9 : Pernah bertemu

Inta ingin sekali menyembunyikan dirinya ke suatu tempat. Rasa malunya saat ini benar-benar memuncak. Baru pertama kali dia tidak bisa menebalkan mukanya.

Keheningan itu segera diambil alih oleh Inta. dia tertawa dan menepuk-nepuk pahanya. "Hahaha, aku hanya bercanda. jangan di bawa serius. Hahaha ... ehem, Abi kemarilah, aku akan memakaikan pakaian tidurmu." seru Inta.

Abi yang masih bingung hanya menurut. Ini pertama kali baginya, melihat Ibu angkat yang tampak gusar.

Berbeda dengan keduanya, tidak tahu kenapa, Zacry malah berpikir lain. Mendengar kata layani membuat desiran di hati memenuhi ruang kabut dipikirannya.

Zacry menggeleng sesaat, dia dengan pelan berkata. "Perhatikan ucapanmu." Setelah itu, Zacry melangkah menuju kamar mandi dan mengenakan pakaiannya.

Di kamar Abi, Zacry sering tidur atau mandi bersama. Jadi, tidak heran ada pakaiannya di dalam lemari. Pelayan pun tidak berani memindahkan pakaian itu sebelum mendapat perintah darinya.

Inta dekat dengan Zacry sebelum ke kamar mandi. Jadi, Dia mendengar ucapan kecil yang Zacry berikan. "Yeah, aku gugup. Aku hanya asal ngomong aja tadi. Ih, kemana ya aku masukkan kepalaku ini, malunya." benak Inta mengerutuk.

Setelah Abi siap, Inta memutuskan untuk mengerikan rambutnya. "Sekarang, kita keringkan rambutmu." ucapnya. Abi mengangguk dan mengikuti ke mana Inta melangkah.

"Kenapa tuan memandikanmu?" tanya Inta. Dia belum bisa memanggil Zacry dengan namanya. Mungkin di luar nanti, Zacry akan menjadi bahan gerutukkan yang Inta buat saat kesal.

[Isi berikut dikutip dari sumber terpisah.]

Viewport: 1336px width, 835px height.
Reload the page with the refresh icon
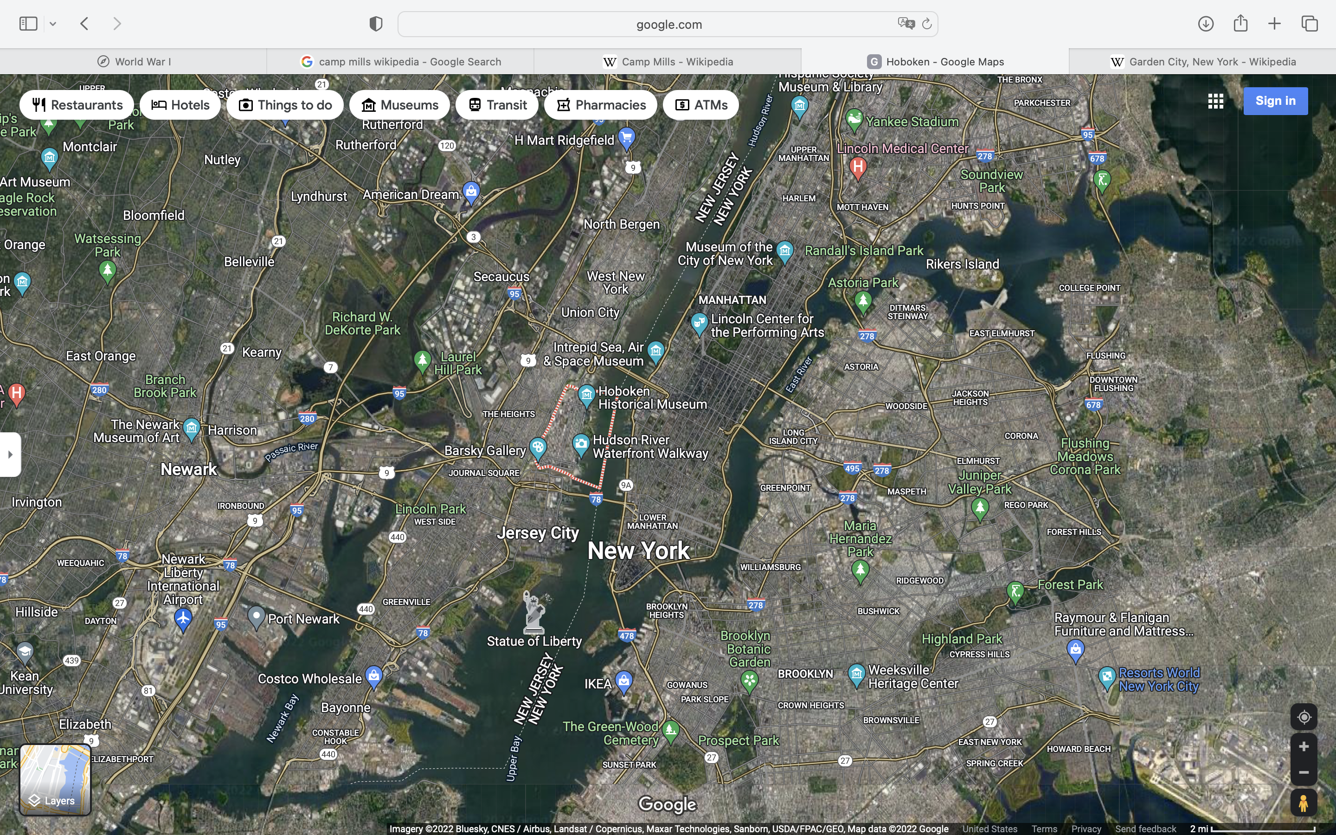click(927, 24)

Abi sebenarnya penasaran, kenapa wanita yang menjadi ibu angkatnya, memanggil Ayah dengan kata Tuan. Tidak tahan menyimpan rasa penasaran, Abi pun bertanya. "Kenapa, memanggil Ayah dengan panggilan tuan?"

Inta menghentikan tangannya yang ingin menyalakan mesin pengering rambut. Dia menatap cermin yang menampilkan wajahnya dan Abi. "Kenapa, Abi penasaran?" tanya Inta kembali.

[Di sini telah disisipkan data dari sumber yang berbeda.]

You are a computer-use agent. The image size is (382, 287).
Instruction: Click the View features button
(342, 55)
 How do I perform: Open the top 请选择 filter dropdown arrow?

Abi mengangguk. Dia duduk tegap dan menanti sang Ibu angkat mengeringkan rambutnya.

Inta perlahan mengeringkan rambut Abi. Di sela-sela kegiatan yang tengah dia lakukan, Inta pun menjelaskan. "Em, karena ...,"

Abi menatap cermin di depannya. Dia melihat Inta begitu sulit menjelaskan semua itu. Matanya melirik ke arah lain, yang memperlihatkan sang Ayah baru saja keluar dari kamar mandi.

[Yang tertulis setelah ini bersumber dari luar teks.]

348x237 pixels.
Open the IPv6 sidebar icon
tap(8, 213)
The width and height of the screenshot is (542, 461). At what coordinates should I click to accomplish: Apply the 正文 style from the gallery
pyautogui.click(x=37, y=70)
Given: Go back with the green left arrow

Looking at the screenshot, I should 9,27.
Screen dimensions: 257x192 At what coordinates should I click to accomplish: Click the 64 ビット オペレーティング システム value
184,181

'Apa yang harus ku katakan kepada anak ini. Tugasku sama seperti pengasuh sebelumnya. Merawat dan menjaga. Namun, ada satu tambahan, aku harus memberikan kasih sayang seorang ibu untuknya.' pikir Inta dengan begitu keras.

Setelah beberapa saat terdiam, Dia pun tersenyum dan kembali melanjutkan perkataannya. Tanpa menyadari seseorang sudah berada di sampingnya sendiri. "Karena aku belum terbiasa memanggilnya Ayah atau panggilan lainnya. Bukankah kita perlu menjaga kesopanan juga."

Abi menganggukkan kepalanya, setelah mendengar alasan ibu angkatnya memanggil sang ayah dengan kata Tuan.

"Oke sudah kering, sekarang kita makan malam." ucap Inta. Dia ingin menyimpan alat pengering rambut yang sudah digunakan. "Aku akan mengunakannya, jangan di simpan." ucap Zacry.

Inta terkejut mendengar ucapannya dan segera berbalik badan. Di mata Inta, dia melihat seorang pria yang lagi-lagi memanjakan matanya.

Zacry dengan rambut basah menatap Inta, dengan tatapan datar. Melihat hal inilah yang membuat Inta bertingkah tanpa sadar.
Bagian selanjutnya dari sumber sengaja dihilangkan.